> Data under study

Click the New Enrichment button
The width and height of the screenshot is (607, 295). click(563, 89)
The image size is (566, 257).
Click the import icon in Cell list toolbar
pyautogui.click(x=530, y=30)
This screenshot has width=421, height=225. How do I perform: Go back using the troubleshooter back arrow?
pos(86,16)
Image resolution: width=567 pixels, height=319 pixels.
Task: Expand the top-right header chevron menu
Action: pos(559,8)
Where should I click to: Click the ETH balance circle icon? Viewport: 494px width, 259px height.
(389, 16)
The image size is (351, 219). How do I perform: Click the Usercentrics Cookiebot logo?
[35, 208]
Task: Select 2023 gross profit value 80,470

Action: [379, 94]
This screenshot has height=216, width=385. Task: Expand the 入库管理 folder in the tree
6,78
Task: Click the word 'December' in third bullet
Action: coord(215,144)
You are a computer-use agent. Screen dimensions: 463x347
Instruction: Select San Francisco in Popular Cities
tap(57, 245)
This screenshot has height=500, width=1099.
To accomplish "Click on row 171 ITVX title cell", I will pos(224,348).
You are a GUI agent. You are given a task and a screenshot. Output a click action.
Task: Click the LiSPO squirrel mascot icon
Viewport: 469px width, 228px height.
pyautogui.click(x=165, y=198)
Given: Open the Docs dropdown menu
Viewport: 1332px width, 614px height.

--

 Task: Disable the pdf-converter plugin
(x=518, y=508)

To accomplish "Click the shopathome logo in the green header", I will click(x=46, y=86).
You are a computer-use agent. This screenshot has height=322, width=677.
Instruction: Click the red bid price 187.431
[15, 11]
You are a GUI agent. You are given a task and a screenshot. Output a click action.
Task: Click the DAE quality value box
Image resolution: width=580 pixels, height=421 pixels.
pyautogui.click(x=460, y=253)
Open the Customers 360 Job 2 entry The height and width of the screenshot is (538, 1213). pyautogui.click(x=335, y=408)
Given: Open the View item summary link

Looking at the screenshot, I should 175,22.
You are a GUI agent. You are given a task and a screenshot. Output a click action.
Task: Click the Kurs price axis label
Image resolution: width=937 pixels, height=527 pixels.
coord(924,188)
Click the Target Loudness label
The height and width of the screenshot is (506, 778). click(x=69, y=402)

...

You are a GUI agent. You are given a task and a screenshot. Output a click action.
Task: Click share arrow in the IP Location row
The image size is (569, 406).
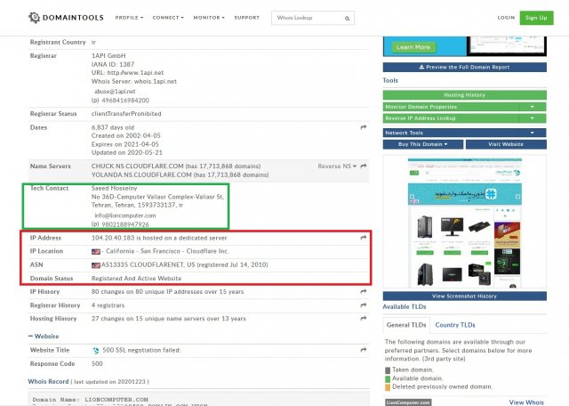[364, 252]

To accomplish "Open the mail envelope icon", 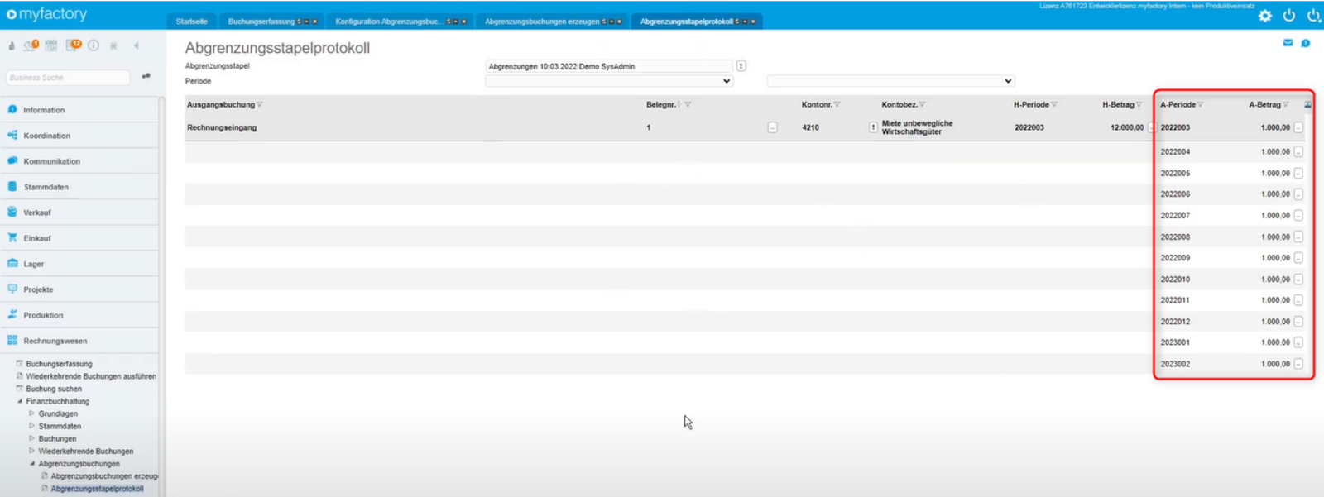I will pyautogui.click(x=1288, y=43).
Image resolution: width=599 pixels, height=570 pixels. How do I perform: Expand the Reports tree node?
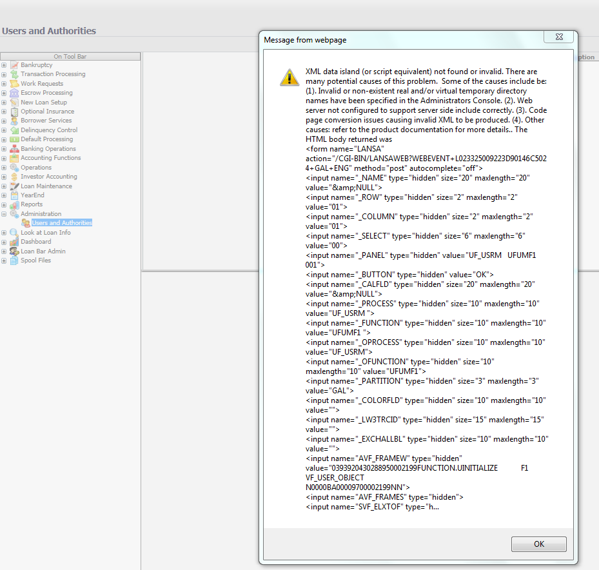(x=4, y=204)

> What the task asks
In the records above, the line with "The image size is (351, 219)." marks the start and the line with "You are a computer-use agent. Screen" marks the end; copy that stretch exactly, both lines included, and nothing else.

> Written response
The image size is (351, 219). How do I perform: Click the Usercentrics Cookiebot logo?
[35, 208]
Task: Select 2023 gross profit value 80,470

Action: [379, 94]
This screenshot has height=216, width=385. Task: Expand the 入库管理 folder in the tree
6,78
Task: Click the word 'December' in third bullet
Action: coord(215,144)
You are a computer-use agent. Screen dimensions: 463x347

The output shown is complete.